Honestly, I think it all comes down to personal preference. We can argue back an forth all day over what program we think is superior. But it is personal preference. You are correct that you can’t do as much with the maps as you may be able to do in maptools (though that will be changing with the coming new version). But I don’t need those extras. I just need a battle map I can run combat on and that I and the players can see and manipulate. What I love about FG is the ease I can organize and share images (their interface works for me), create encounters, automate combat, manage the party, give rewards, players can make rolls only I can see, easy to use bestiary (official and custom). I also keep FG in full window mode and I can keep all the game windows up I need to run on a given night. I have my combat tracker up, list of maps, encounter list. It’s all right there for me to see and since I organize by adventure, there is no need to search for anything. For me it works well.

But it’s all about personal preference. All GMs have differentiate styles and comfort levels with software. Some programs are going to synergize better to certain GMs. In my opinion FG is the superior GM tool, but for you it is maptoolsand another is roll20. That’s cool.
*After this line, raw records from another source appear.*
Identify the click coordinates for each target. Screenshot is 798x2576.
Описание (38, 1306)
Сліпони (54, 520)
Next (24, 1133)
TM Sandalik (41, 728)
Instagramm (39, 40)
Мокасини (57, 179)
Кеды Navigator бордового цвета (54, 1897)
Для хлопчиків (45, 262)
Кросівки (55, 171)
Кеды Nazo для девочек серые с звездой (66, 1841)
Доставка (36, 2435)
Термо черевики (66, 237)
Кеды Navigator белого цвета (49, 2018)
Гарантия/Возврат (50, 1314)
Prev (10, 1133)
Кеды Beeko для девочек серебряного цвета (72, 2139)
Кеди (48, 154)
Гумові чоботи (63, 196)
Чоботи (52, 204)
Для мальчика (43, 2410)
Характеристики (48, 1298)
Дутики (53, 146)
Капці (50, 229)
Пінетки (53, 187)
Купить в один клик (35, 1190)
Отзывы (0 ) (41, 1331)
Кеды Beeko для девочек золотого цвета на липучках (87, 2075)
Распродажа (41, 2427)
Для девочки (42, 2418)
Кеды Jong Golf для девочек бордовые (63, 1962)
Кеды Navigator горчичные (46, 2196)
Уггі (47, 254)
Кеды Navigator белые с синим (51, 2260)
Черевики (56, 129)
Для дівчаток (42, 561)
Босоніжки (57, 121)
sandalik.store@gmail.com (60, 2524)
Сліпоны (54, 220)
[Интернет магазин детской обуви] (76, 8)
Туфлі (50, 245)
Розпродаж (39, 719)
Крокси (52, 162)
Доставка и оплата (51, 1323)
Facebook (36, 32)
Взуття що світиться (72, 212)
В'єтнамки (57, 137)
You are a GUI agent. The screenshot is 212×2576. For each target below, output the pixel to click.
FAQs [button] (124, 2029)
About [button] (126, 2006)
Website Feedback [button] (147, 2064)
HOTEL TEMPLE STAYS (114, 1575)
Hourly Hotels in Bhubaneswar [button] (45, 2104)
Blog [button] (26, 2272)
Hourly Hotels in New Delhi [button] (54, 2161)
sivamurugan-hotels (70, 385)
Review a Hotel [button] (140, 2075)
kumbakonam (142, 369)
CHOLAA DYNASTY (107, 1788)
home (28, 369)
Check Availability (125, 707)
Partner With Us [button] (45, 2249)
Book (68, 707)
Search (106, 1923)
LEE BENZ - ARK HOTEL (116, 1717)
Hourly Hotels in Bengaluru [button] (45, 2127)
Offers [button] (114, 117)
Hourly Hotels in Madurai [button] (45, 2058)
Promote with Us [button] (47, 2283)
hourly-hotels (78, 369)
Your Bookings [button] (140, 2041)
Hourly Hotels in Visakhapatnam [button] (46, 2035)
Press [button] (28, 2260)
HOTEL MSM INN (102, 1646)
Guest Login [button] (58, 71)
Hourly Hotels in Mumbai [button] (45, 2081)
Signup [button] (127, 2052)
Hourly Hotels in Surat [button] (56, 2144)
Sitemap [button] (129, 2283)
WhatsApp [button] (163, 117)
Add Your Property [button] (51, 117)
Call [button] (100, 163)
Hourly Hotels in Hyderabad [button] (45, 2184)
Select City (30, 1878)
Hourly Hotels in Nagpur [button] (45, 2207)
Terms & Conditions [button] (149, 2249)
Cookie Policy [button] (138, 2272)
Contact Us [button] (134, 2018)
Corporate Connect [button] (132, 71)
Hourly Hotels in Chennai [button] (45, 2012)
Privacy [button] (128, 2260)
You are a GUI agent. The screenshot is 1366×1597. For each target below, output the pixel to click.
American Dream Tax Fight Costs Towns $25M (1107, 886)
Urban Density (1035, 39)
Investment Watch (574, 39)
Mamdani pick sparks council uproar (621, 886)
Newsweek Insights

The original poster needs to try out each and see which program best suits his needs and play/GM style. It’s obvious that there are passionate supporters for each platform. So honestly, you really can’t go wrong. Each has strengths and weaknesses that can appeal or frustrate.
 

Hussar

Legend
Sure, you can make it easier and organize things. Totally agree.

Doesn't change the point that each of those pictures take about five steps in order to use. As compared to drag and drop which every other VTT does.

One other issue to bear in mind too is the ability to port forward on your router. This has been an issue for me since my router doesn't support port forwarding, requiring me to use Hamachi in order to run the program. Not a huge hurdle, but, something to be aware of. Granted, this was also an issue with Maptool but, not one for Roll 20.